• **Directions**: Rewrite the records from the line containing "Task: Click the globe icon beside Help Center" through the end of the records, replacing "icon" with "button" and changing nothing else. Leave the pictures out of your answer.
=== Supplied information ===
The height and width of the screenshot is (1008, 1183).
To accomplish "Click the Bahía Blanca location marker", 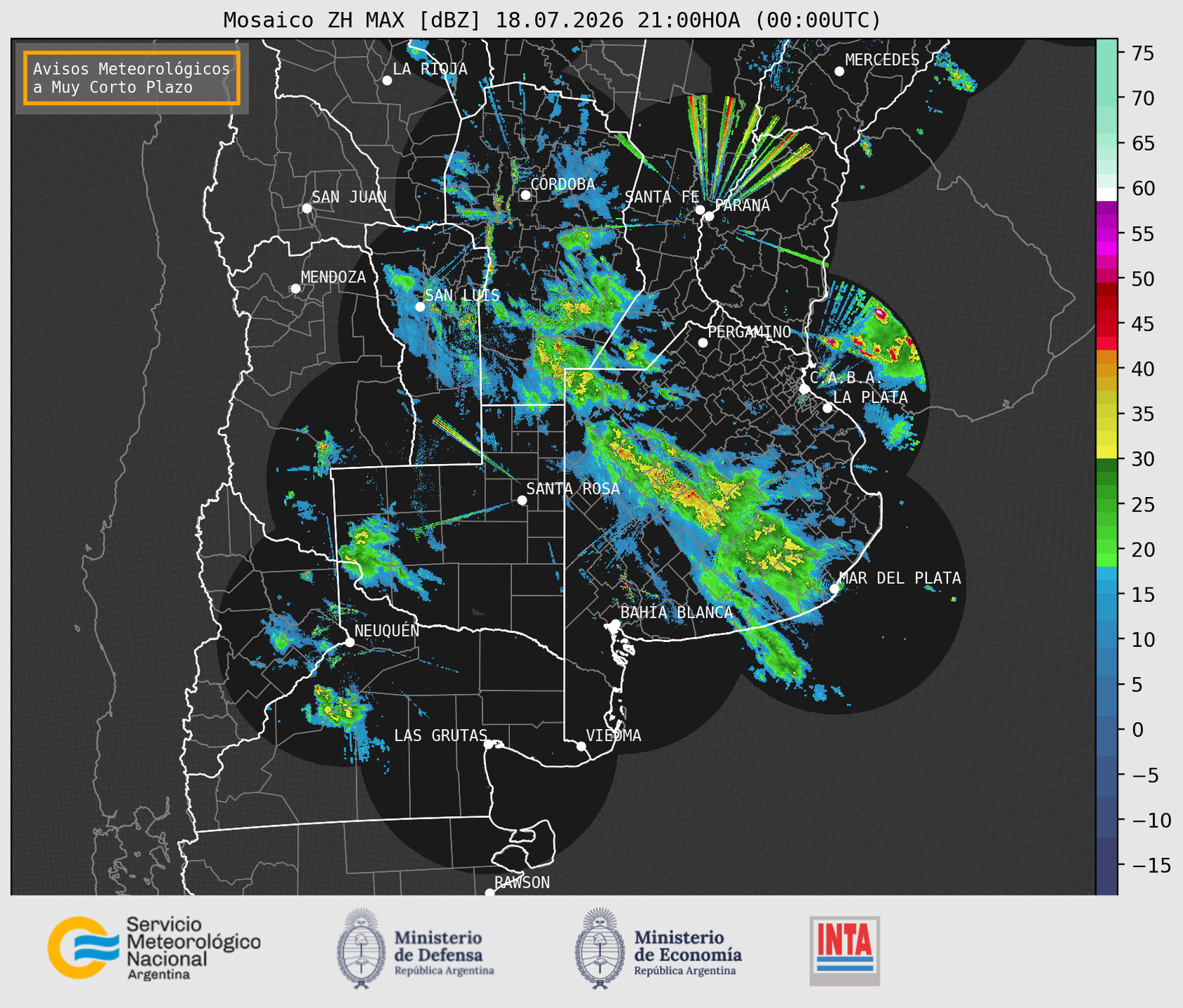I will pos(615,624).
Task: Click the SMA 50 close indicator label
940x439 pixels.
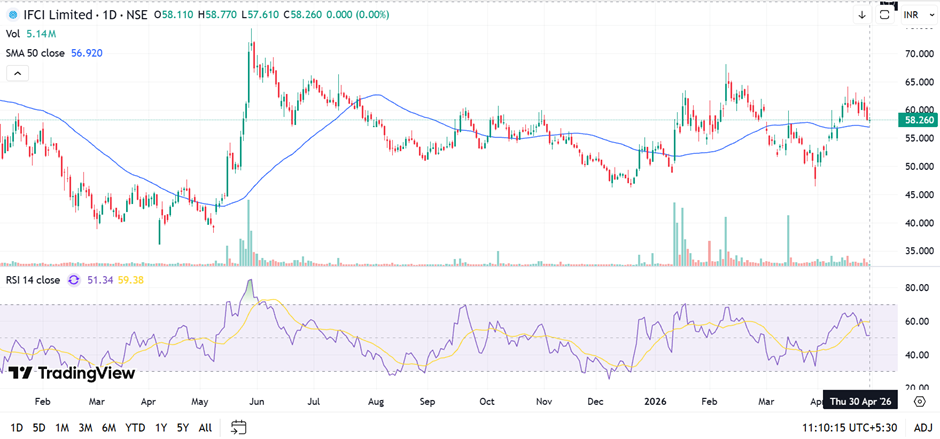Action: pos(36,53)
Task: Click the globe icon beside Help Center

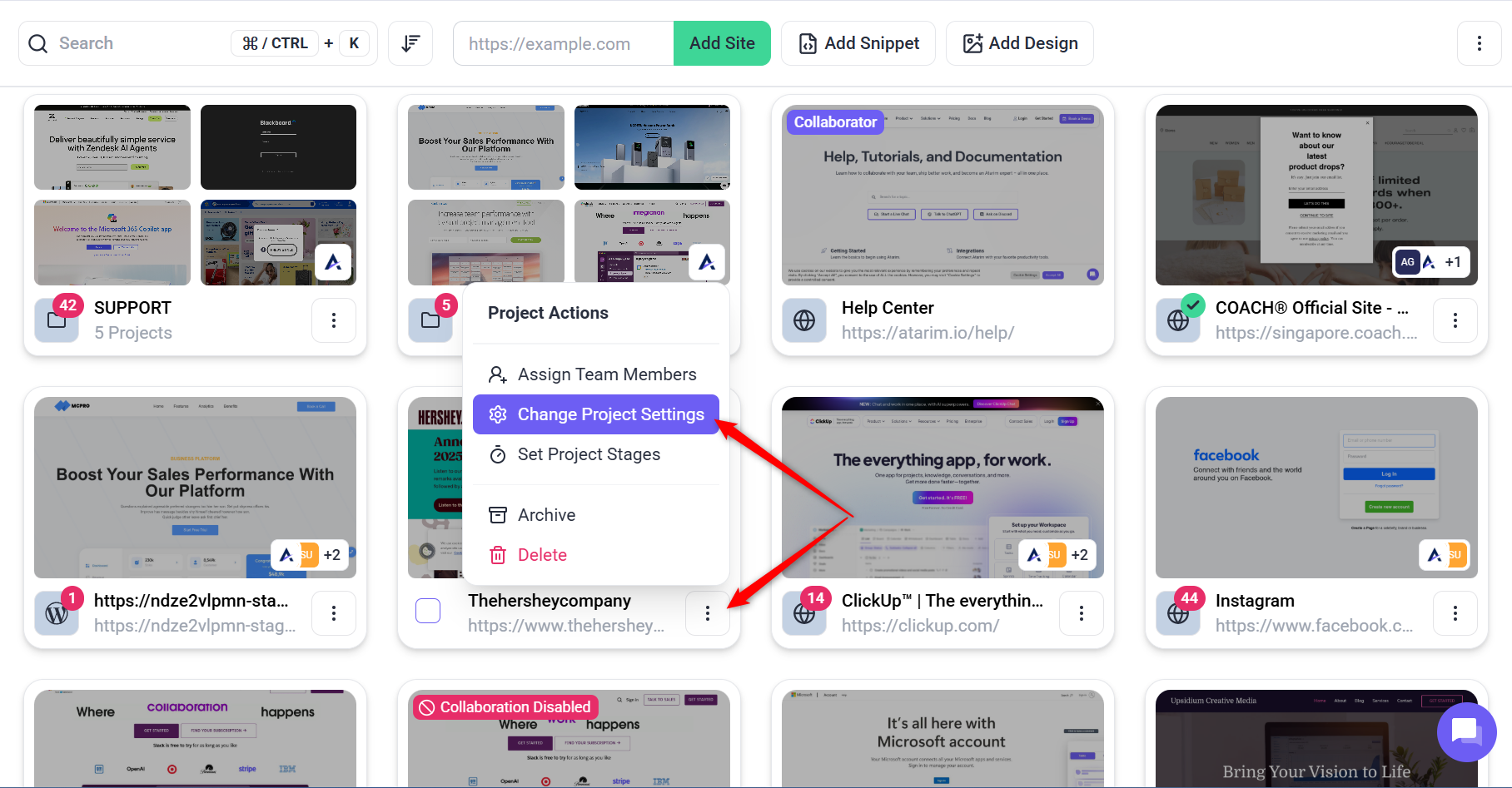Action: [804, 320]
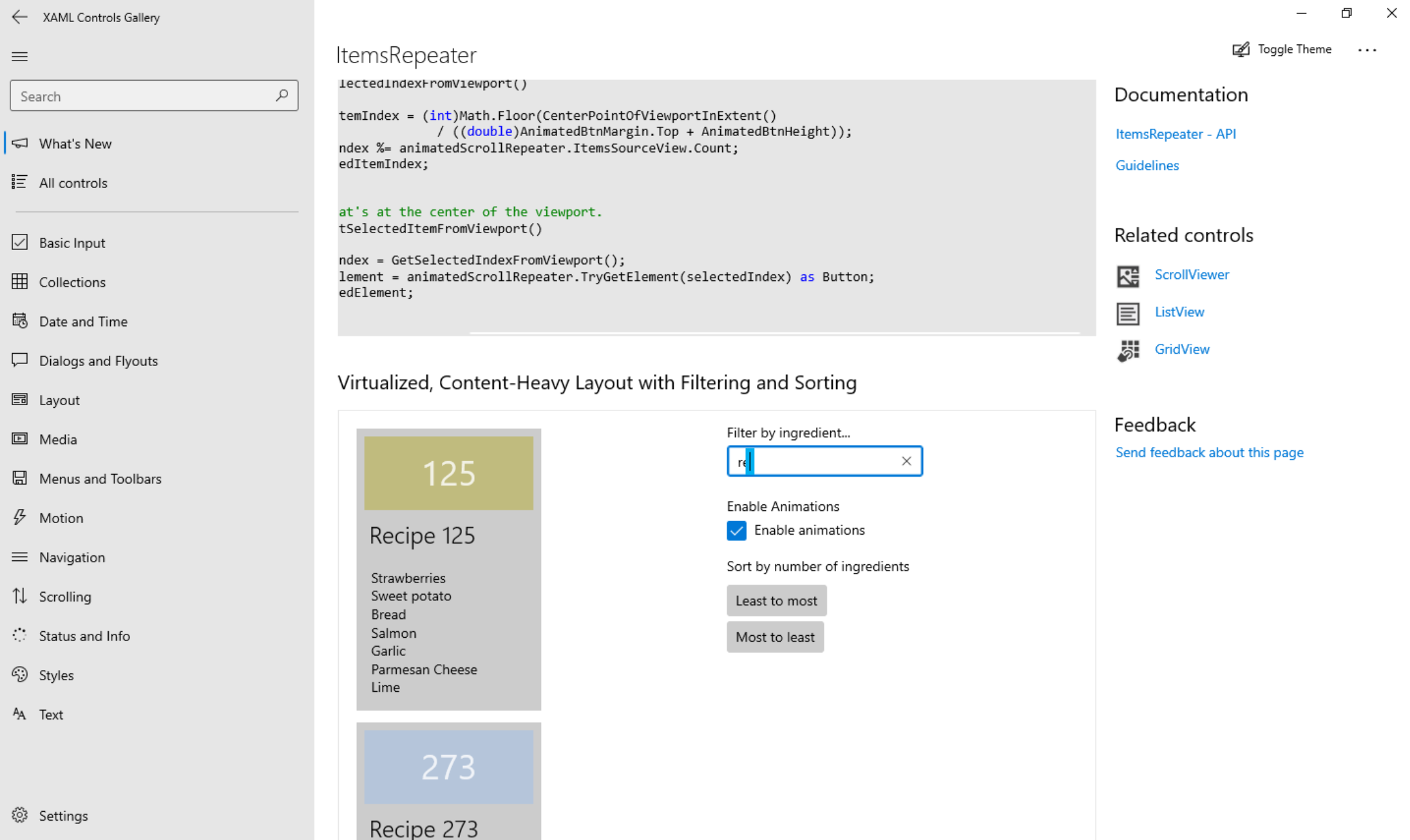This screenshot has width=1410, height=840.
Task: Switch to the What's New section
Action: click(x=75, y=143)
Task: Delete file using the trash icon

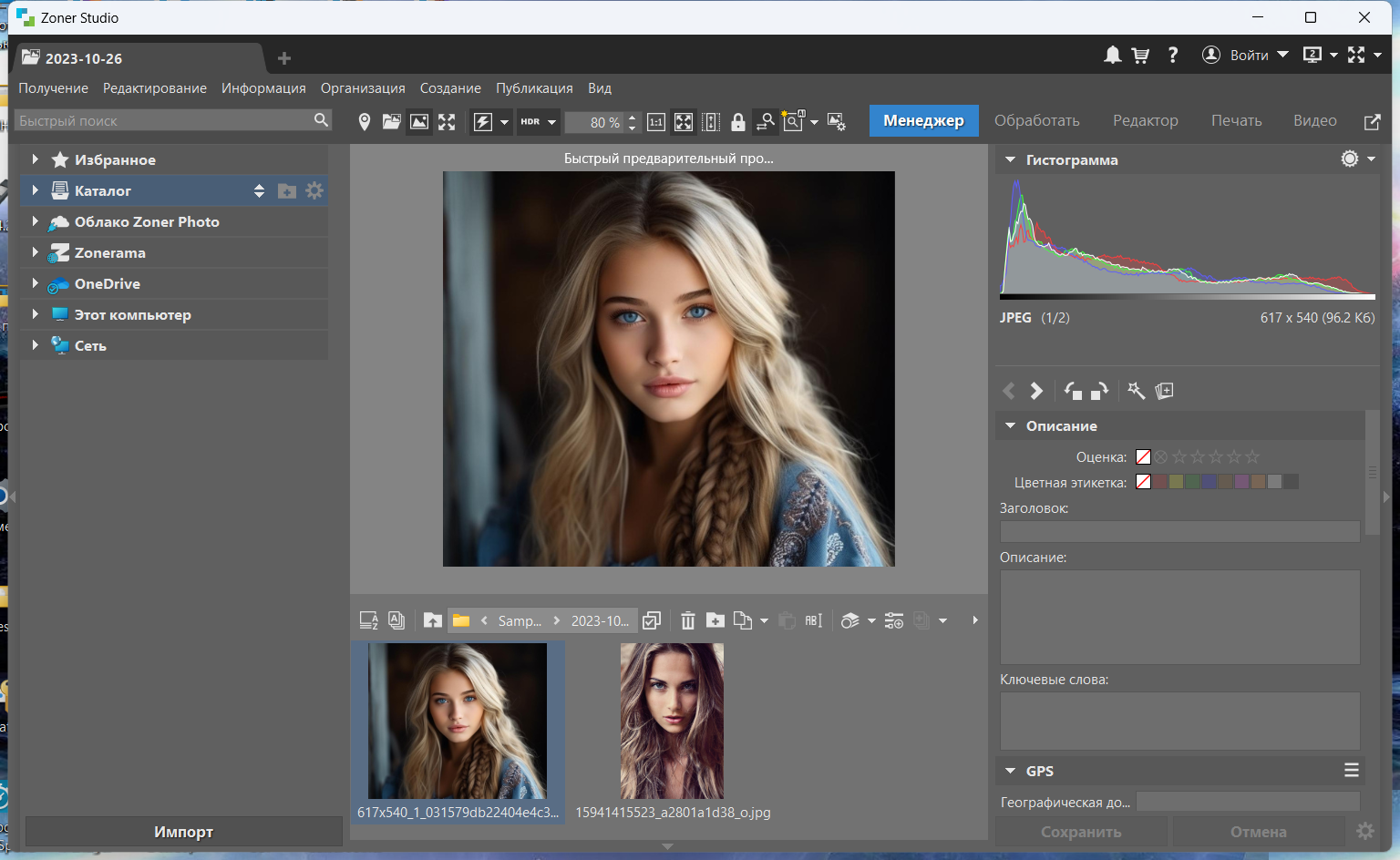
===
• **Response to this task**:
Task: Click the globe button beside Help Center

Action: [804, 320]
This screenshot has width=1410, height=840.
Task: Switch to the What's New section
Action: click(x=75, y=143)
Task: Delete file using the trash button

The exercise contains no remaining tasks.